Шрифт:
Интервал:
Закладка:
Маркиш выворачивает наизнанку стереотипный образ еврейского торговца, встречающийся во многих произведениях русской и украинской литературы XIX века, изображая нарушителями еврейской традиции украинских торговцев с их товарами. Десятая часть поэмы начинается с описания самых обычных реалий базарной площади: «На рынках и ярмарках / смотрите / на развевающиеся ленты, бусы, пуговицы и бадьи» («ofmarkn unyaridn / zidn flaterdike, kreln, / knep un tsibres») [Markish 1922: sec. 10]. Далее Маркиш описывает праздничную атмосферу базарного дня: «все лица отсвечивают счастьем». Однако посреди этого отрывка поэт напоминает нам, что конкретно этот воскресный базарный день пришелся на Йом-Кипур – то есть этот самый святой для евреев праздник был осквернен не только погромом, но и торговлей.
Пришло время для «Нейла»[283]! Скорей! Давай дукат!
Торговцы молятся за всех на бандурах
и меряют фальшивыми аршинами
замаранный
свиток Торы, чтобы порвать его и распродать по частям.
S’iz neile-tsayt. Af gikh! Arop-aruf a rendl!
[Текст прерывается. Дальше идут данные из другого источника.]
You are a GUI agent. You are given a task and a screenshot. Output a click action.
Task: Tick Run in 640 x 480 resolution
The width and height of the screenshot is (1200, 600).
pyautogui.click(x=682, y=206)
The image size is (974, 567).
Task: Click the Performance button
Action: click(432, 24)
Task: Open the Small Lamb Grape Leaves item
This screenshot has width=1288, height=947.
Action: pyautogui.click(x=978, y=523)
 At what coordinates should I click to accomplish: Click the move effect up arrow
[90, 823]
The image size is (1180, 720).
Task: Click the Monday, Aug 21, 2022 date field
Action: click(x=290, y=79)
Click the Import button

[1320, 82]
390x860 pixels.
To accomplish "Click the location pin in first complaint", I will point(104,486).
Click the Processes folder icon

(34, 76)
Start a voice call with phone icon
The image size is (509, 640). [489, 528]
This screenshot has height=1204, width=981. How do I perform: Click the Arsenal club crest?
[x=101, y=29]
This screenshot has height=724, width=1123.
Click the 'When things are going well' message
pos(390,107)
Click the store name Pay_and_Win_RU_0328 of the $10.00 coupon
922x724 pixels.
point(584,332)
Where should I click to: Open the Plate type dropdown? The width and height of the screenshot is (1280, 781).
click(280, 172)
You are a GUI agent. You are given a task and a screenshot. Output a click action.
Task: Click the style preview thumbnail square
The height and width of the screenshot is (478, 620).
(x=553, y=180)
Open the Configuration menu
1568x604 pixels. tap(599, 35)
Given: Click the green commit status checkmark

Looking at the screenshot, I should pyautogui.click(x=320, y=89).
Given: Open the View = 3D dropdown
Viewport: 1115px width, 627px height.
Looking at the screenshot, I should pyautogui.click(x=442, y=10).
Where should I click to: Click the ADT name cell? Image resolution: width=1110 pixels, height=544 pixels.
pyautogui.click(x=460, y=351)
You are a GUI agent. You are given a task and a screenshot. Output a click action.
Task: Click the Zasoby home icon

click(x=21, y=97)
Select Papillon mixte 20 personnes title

Di betler davenen far yedn af bandures
un mit arshine falshe af geris,
farshmirte,
mest men sefer-toyreshe yeries!
[Markish 1922: sec. 10].
Эта сцена представляет собой оскверненную версию еврейской молитвы. Свиток Торы, очутившийся в одном ряду с лентами и бадьями, не только оказывается замаранным и продается кусками: продавцы еще и меряют его своими фальшивыми аршинами. При этом функцию еврейской молитвы выполняет здесь традиционный украинский музыкальный инструмент – бандура: «Торговцы молятся за всех на бандурах». На рыночной площади слышны теперь новые звуки и новая речь: память о еврейской молитве еще свежа, но ее место заняла украинская народная музыка. Праздничная атмосфера базарной площади со всеми этими лентами и бадьями ассоциируется у читателя с комическим пейзажем Гоголя, а именно с Сорочинской ярмаркой и развешанными под ятками красными лентами. Однако «Куча», написанная после недавнего погрома, описывает рынок, отмеченный трагедией: раньше здесь были евреи, а теперь их нет.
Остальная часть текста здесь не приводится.